Tutto questo porta a una mutazione del concetto di analfabetismo, o per meglio dire alla realtà di un nuovo analfabetismo, che riguarda per cominciare tutti coloro che non padroneggiano le tecniche informatiche. Il computer ha creato dall’oggi al domani milioni di nuovi analfabeti; non basta più infatti per sfuggire a questa umiliante classificazione saper leggere e scrivere, se non si è in grado di adeguare la propria competenza alle richieste di una società che ormai vive nella dimensione digitale.

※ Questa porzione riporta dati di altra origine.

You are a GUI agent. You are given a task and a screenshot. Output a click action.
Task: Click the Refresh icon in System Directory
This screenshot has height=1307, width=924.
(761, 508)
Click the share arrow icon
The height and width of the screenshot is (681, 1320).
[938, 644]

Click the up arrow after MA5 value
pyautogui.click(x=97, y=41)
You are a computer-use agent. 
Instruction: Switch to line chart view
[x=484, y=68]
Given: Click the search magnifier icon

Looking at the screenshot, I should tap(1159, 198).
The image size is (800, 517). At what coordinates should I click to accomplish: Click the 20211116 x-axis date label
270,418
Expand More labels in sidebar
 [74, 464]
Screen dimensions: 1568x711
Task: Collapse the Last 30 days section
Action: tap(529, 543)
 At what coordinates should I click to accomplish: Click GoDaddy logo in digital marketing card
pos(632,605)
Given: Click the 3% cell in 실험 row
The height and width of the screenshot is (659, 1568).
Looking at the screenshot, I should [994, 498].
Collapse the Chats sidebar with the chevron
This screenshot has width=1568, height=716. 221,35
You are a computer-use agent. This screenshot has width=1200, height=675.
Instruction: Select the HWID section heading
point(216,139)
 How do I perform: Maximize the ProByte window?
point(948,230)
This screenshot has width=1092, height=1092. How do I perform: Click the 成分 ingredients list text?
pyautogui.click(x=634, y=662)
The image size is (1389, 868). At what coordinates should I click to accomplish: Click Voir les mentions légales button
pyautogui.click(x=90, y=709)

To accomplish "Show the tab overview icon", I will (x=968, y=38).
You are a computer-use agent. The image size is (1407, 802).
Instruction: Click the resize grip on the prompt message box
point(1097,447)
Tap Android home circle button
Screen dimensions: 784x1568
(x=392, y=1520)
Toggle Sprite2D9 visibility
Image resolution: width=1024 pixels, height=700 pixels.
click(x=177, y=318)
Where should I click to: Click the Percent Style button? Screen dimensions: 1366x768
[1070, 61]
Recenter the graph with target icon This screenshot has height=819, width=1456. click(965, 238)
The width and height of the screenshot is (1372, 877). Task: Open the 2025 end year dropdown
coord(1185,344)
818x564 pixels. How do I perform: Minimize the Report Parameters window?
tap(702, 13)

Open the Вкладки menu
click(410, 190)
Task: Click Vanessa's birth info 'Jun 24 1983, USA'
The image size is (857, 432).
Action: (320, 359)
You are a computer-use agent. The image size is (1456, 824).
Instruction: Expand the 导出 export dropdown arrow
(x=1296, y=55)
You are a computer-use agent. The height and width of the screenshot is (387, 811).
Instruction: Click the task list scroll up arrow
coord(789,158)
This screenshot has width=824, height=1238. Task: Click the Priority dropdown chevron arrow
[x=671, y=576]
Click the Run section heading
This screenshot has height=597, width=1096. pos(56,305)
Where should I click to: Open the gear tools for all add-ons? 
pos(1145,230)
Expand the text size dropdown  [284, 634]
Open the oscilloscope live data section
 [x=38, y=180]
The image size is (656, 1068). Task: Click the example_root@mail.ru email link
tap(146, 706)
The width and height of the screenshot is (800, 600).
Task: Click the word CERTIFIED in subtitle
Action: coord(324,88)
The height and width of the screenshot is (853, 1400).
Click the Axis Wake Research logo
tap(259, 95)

Di fronte a questa sfida la scuola brasiliana, lamenta de Sooza Martins (ma il suo discorso può benissimo applicarsi in altre latitudini e longitudini, comprese le nostre), è drammaticamente ferma. Si preoccupa infatti esclusivamente d’impartire nozioni, quando dovrebbe oltre a questo, e in via prioritaria, impegnarsi nella formazione di persone intelligenti e flessibili, capaci di adattarsi ai cambiamenti del mondo, di comprendere fino in fondo la necessità dell’aggiornamento continuo. La vera alfabetizzazione deve consistere oggi nel mettere gli individui in grado d’interagire con la società, attraverso gli strumenti informatici, e di non esserne sopraffatti. Altrimenti la scuola non farà che produrre nuovi analfabeti.

Ben vengano dunque le misure volte a contrastare il fenomeno che ha prodotto quei nove milioni di giovani paria, ma tenendo ben presente che costoro non sono che la punta di un continente perduto. E che va bene riportare a scuola i ragazzi dispersi, ma a patto che la scuola sia pensata come qualcosa di più che una fabbrica di manodopera per il mercato del lavoro. Bisogna restituire al sistema educativo la dimensione dell’utopia, della missione. Soltanto così la scuola brasiliana (ma forse l’aggettivo può essere ignorato) potrà sfuggire al paradosso di combattere l’analfabetismo, ma solo per produrre un analfabetismo di nuovo conio.

                                                        r. f. l.